EXERCISE BRIEF
The job is to find each line in the entries holding the string "Disable" and copy that line.

Data records
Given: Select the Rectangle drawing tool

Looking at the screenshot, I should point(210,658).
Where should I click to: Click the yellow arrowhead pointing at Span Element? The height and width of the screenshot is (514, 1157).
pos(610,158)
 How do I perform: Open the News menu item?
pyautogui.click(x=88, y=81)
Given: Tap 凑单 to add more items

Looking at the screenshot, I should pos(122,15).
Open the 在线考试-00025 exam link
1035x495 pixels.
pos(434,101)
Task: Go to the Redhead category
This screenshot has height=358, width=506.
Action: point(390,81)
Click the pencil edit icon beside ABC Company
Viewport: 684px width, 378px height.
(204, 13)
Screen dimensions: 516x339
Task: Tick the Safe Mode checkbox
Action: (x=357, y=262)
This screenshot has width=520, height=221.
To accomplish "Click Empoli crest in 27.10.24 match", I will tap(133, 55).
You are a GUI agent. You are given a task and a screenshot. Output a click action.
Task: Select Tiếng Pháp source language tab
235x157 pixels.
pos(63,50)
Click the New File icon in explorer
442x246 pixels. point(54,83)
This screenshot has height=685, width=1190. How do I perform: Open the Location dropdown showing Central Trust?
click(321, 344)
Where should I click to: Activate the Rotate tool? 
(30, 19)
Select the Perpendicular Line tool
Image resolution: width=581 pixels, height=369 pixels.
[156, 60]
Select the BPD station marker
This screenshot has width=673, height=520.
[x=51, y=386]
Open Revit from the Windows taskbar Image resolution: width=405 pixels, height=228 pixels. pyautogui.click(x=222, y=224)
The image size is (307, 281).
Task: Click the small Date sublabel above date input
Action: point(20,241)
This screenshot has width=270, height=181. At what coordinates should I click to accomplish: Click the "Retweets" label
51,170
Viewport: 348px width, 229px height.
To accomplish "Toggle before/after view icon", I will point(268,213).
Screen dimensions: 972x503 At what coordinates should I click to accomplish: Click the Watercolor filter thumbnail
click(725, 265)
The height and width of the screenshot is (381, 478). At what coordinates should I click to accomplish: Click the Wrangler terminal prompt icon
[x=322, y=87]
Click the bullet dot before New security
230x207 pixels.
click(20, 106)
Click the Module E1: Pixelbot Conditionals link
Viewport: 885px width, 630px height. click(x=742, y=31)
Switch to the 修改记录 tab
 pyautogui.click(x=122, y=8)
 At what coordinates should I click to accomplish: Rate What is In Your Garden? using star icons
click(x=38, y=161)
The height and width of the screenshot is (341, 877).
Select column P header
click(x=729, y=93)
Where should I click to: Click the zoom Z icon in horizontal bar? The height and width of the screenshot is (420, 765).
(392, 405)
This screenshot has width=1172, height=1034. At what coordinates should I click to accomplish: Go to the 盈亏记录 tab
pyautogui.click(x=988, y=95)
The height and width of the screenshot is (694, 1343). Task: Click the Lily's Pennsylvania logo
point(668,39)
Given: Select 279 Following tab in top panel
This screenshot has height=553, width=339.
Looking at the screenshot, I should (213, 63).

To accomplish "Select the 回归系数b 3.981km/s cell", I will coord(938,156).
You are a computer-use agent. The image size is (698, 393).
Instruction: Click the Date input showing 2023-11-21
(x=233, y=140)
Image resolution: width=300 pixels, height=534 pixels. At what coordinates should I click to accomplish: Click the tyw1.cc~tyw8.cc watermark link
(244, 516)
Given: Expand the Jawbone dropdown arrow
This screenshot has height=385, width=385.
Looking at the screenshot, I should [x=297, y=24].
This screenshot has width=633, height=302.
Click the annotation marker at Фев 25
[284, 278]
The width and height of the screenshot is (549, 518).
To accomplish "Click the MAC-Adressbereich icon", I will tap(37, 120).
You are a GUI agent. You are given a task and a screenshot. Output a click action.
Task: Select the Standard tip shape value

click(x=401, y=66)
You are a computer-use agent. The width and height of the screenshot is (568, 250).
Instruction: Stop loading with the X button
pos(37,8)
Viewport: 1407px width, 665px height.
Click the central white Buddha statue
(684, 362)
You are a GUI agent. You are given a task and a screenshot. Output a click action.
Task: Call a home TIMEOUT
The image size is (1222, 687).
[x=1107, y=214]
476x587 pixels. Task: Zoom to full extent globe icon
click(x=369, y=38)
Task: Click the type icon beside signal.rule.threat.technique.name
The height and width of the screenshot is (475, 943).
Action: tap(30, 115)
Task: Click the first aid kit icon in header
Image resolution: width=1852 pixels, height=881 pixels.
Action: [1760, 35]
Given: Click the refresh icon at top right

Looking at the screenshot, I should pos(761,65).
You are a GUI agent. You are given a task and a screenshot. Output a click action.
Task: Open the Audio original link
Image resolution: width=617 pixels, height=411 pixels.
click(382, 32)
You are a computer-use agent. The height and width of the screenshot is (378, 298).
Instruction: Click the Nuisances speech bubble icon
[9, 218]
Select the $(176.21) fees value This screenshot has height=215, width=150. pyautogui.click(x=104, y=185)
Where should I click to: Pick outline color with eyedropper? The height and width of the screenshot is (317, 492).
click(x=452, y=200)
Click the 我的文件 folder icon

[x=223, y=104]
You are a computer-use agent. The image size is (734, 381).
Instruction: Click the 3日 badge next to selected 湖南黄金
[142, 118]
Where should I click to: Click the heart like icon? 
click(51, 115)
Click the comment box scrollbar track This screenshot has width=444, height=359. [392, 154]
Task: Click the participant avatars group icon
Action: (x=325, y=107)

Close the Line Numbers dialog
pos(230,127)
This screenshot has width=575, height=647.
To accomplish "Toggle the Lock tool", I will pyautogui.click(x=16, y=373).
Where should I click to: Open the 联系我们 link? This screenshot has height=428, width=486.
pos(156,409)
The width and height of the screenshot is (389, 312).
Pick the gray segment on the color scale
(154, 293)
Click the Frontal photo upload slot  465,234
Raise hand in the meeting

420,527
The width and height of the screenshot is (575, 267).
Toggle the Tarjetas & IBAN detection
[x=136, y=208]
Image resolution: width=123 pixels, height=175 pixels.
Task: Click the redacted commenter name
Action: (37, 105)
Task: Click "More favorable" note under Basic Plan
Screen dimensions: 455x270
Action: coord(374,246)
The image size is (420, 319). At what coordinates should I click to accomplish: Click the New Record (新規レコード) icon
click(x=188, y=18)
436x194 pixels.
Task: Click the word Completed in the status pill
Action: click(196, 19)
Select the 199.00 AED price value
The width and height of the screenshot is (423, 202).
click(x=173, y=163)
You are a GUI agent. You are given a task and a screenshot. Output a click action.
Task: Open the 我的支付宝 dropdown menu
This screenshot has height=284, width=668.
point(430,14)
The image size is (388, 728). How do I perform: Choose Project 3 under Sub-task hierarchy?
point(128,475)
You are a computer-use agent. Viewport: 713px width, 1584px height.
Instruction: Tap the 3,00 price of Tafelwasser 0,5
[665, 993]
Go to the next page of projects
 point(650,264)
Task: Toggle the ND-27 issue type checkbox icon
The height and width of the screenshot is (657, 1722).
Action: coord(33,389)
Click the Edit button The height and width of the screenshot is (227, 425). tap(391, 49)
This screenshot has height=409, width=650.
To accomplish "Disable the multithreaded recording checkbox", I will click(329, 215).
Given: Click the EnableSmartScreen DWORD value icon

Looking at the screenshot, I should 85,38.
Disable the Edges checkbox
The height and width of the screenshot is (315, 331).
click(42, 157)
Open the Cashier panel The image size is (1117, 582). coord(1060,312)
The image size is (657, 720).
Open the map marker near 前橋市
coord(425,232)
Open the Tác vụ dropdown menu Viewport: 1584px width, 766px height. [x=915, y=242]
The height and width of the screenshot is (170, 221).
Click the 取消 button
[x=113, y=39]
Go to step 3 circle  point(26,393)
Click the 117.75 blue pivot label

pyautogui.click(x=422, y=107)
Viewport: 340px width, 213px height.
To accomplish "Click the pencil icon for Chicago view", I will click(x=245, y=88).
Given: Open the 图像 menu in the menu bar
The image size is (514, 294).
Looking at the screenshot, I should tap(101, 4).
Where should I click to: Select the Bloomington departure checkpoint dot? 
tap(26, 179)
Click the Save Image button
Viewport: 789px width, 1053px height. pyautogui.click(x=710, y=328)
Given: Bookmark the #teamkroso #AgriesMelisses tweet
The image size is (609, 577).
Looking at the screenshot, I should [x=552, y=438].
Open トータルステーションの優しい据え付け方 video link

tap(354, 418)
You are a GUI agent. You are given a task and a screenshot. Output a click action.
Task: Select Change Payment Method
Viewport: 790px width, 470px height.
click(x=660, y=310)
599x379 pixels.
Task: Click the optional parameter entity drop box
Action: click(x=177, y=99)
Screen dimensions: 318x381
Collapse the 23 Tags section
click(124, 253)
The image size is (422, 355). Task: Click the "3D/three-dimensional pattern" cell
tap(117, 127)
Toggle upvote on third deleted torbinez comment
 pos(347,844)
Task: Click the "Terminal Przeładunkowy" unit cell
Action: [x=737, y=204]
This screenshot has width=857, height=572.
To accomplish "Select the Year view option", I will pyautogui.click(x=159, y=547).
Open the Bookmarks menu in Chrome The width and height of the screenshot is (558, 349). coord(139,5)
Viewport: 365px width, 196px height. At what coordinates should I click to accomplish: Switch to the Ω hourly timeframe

TASK SOLUTION
To accomplish "Disable the multithreaded recording checkbox", I will click(329, 215).
Disable the Edges checkbox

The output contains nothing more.